Work to be completed: Reproduce all lines of the listing below in which the word "agent" occurs.

Extracted entries:

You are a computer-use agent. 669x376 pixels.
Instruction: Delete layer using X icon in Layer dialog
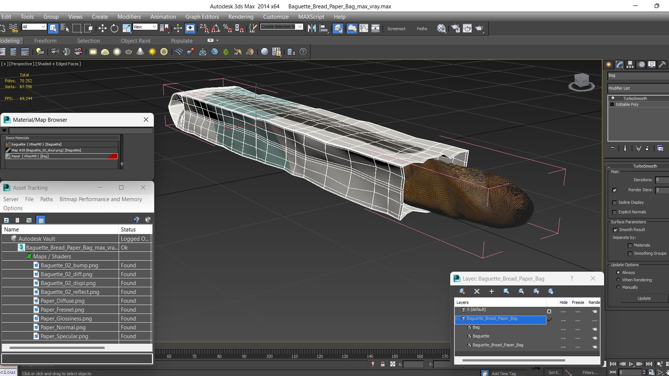pos(477,291)
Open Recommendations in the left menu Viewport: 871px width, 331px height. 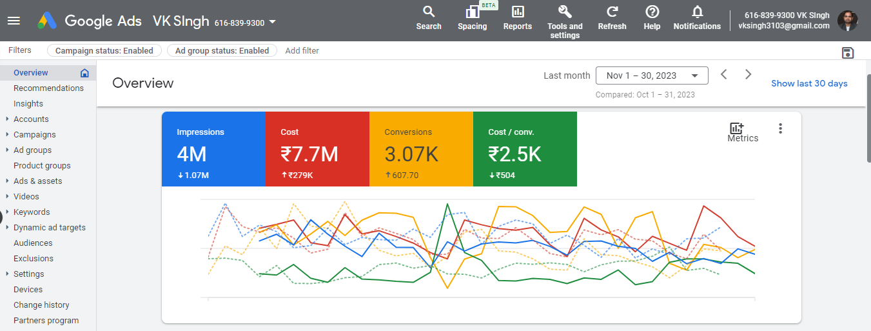pos(48,88)
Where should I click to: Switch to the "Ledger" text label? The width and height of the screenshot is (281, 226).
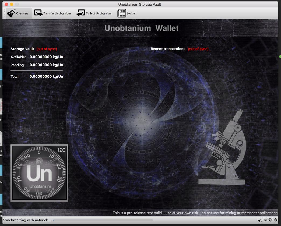pyautogui.click(x=131, y=13)
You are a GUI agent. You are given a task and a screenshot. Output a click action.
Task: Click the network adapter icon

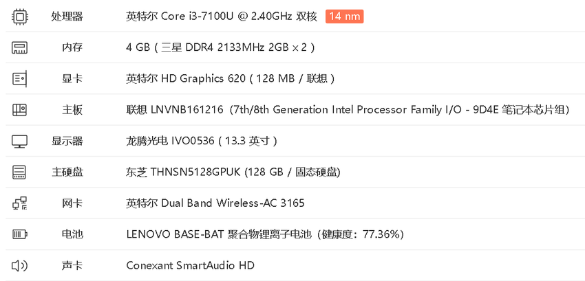click(19, 203)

Solution:
You are a computer-use agent. 669x376 pixels.
You are a GUI agent. You are given a task and a screenshot. Output a click action.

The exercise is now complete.